In mid-2022, the world is in its third year of a devastating global pandemic from COVID‑19. Nurses have been an essential backbone of the pandemic response, car- ing for so many sick and dying patients, vaccinating millions, and educating the public, among other things. Nurses, and other health-care professionals, have been doing all this under conditions of uncertainty, fear, scarcity, evolving information, and rampant divisiveness. They are frustrated, tired, and distressed. Yet, they keep showing up, providing quality care under challenging circumstances, and saving lives. The ethical challenges inherent in nursing care during a pandemic are many, some familiar and some novel.

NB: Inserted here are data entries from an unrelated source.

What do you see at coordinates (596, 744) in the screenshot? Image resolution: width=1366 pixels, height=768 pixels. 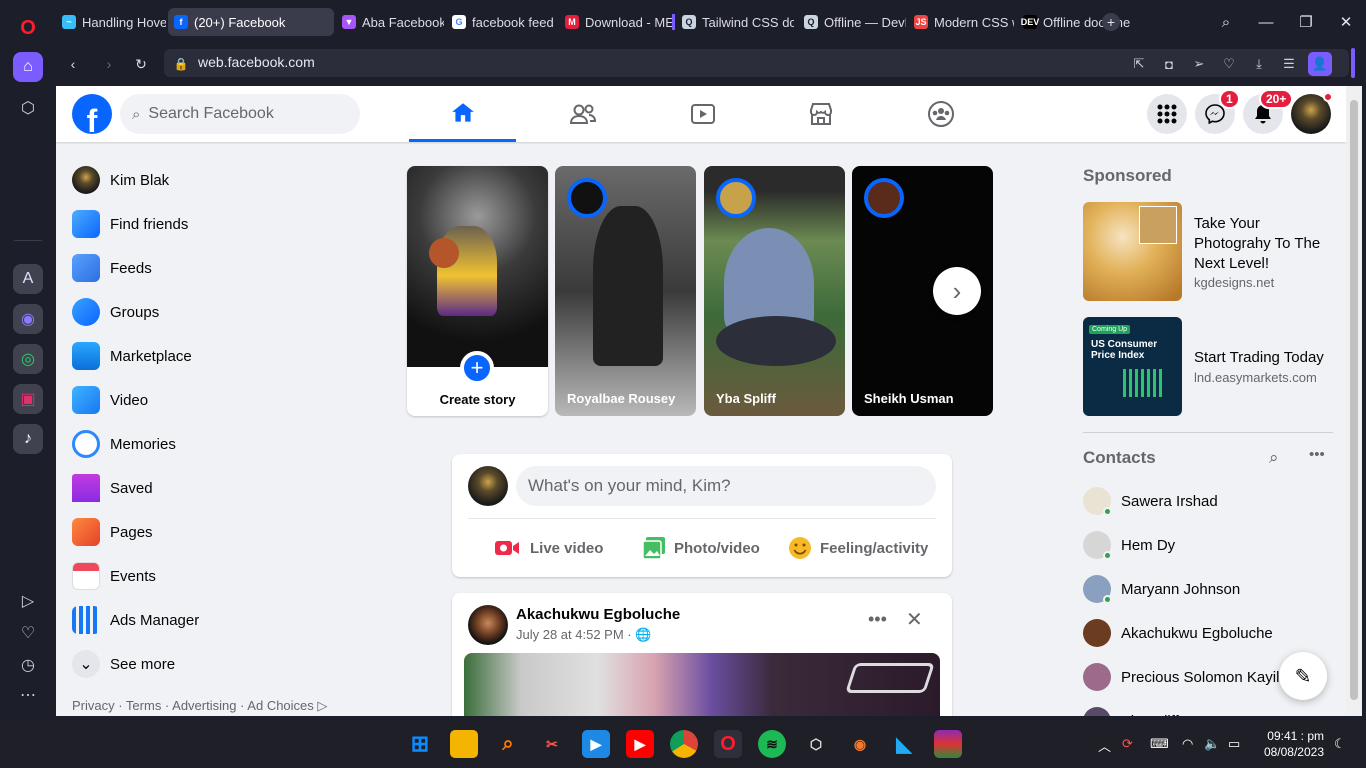 I see `media-player-icon: ▶` at bounding box center [596, 744].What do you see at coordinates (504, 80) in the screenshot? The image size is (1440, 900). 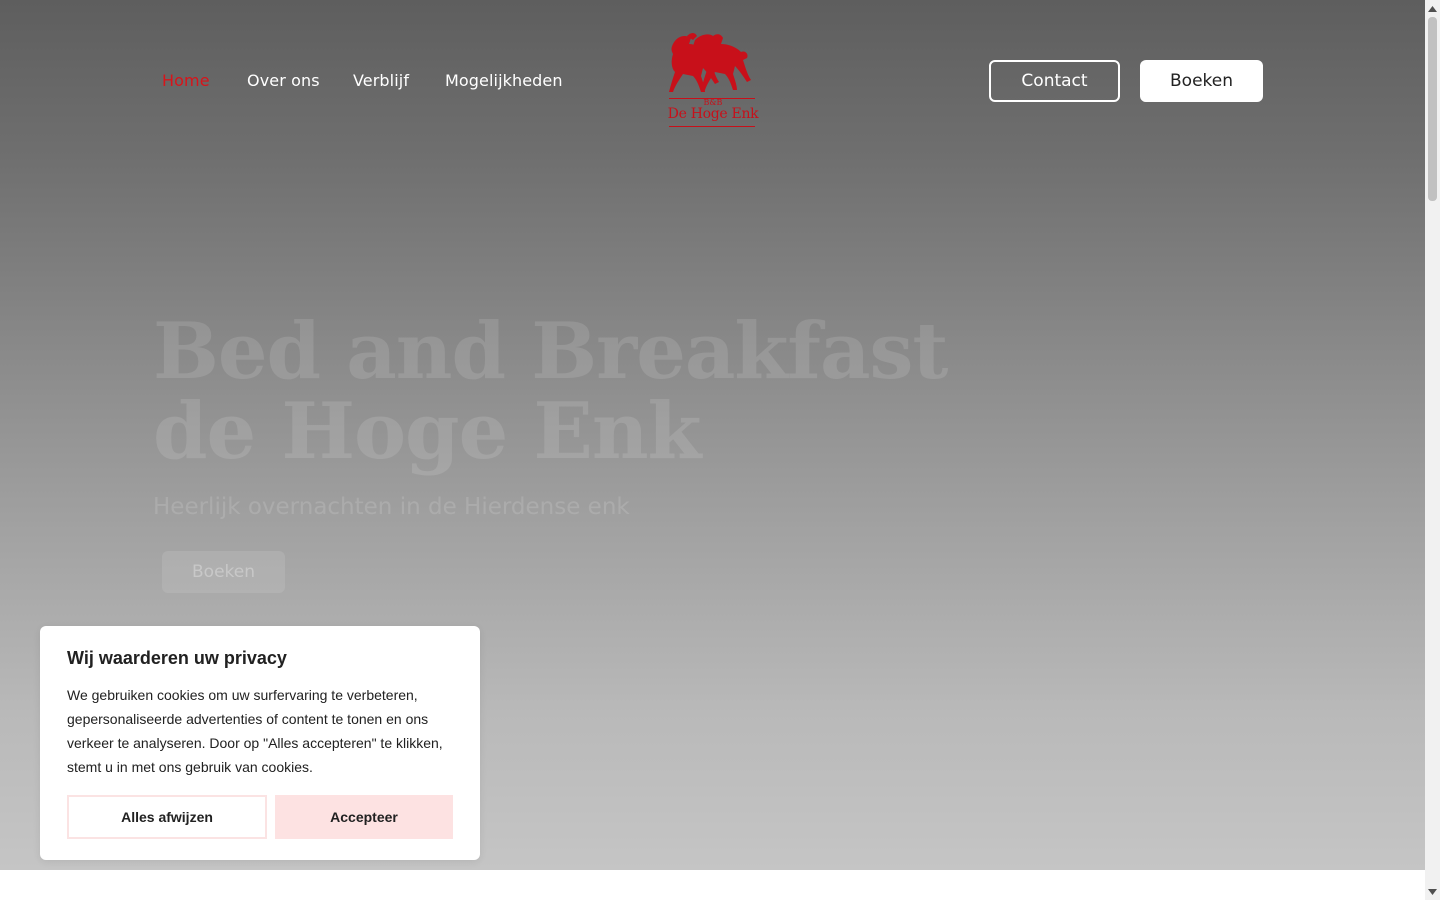 I see `nav-mogelijkheden: Mogelijkheden` at bounding box center [504, 80].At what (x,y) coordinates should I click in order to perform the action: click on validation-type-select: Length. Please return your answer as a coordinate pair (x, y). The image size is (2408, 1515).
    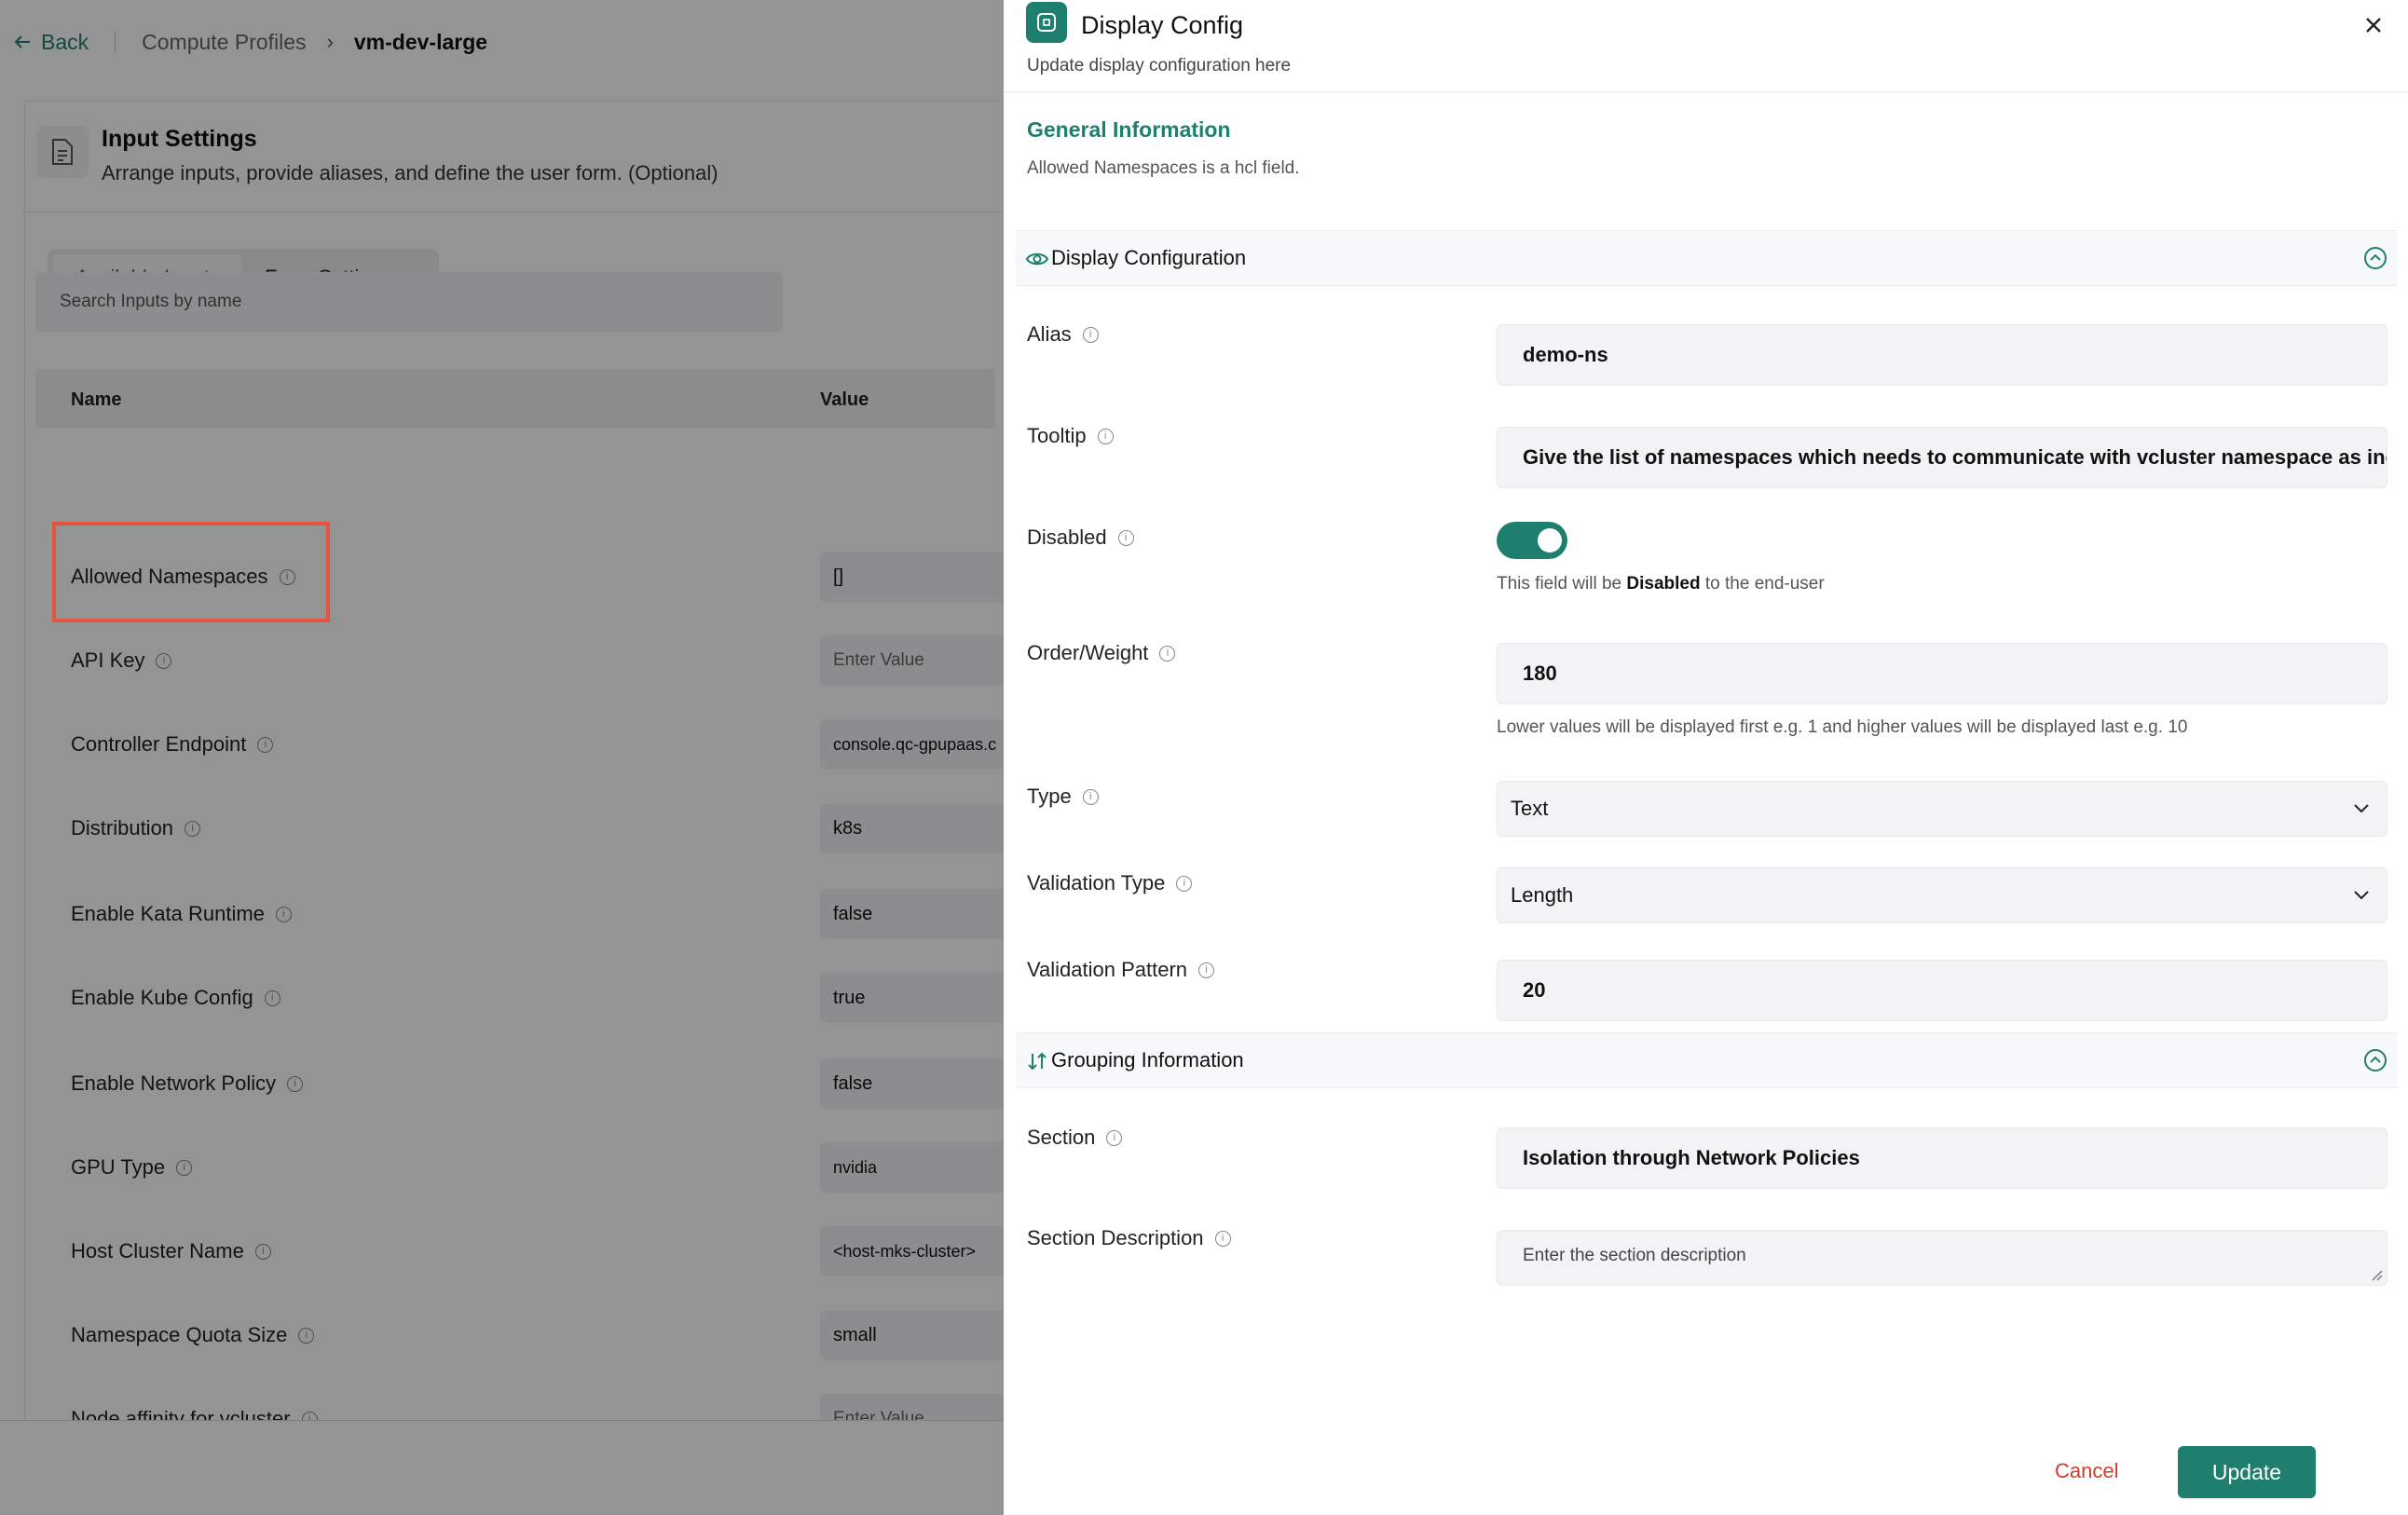
    Looking at the image, I should click on (1942, 895).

Nurse-ethicists have an important role in supporting

ethical decision-making and resources for practicing nurses and nurses in training, and all of us have to work together to apply lessons learned to improve and assure ethical workplaces, support nurses and the health-care workforce, and prepare for future pandemics. We have certainly learned that the exigencies of a pandemic with a novel, highly transmissible, and pathogenic virus put considerable strain on the systems in place to provide needed patient care. We have learned that health-care providers need support, more than we usually provide, but as importantly we need to bolster the systems in which health care is delivered. We have learned how valuable bioethics can be to making decisions that consider both data and values for individual patients, families, and clinicians, as well as for organizations and society. Bioethics can valuably help in anticipating and in dealing with the consequences of decisions made and omitted, help us learn to disagree but still come to a workable consensus, and remind us how important it is to show compassion and caring for each other.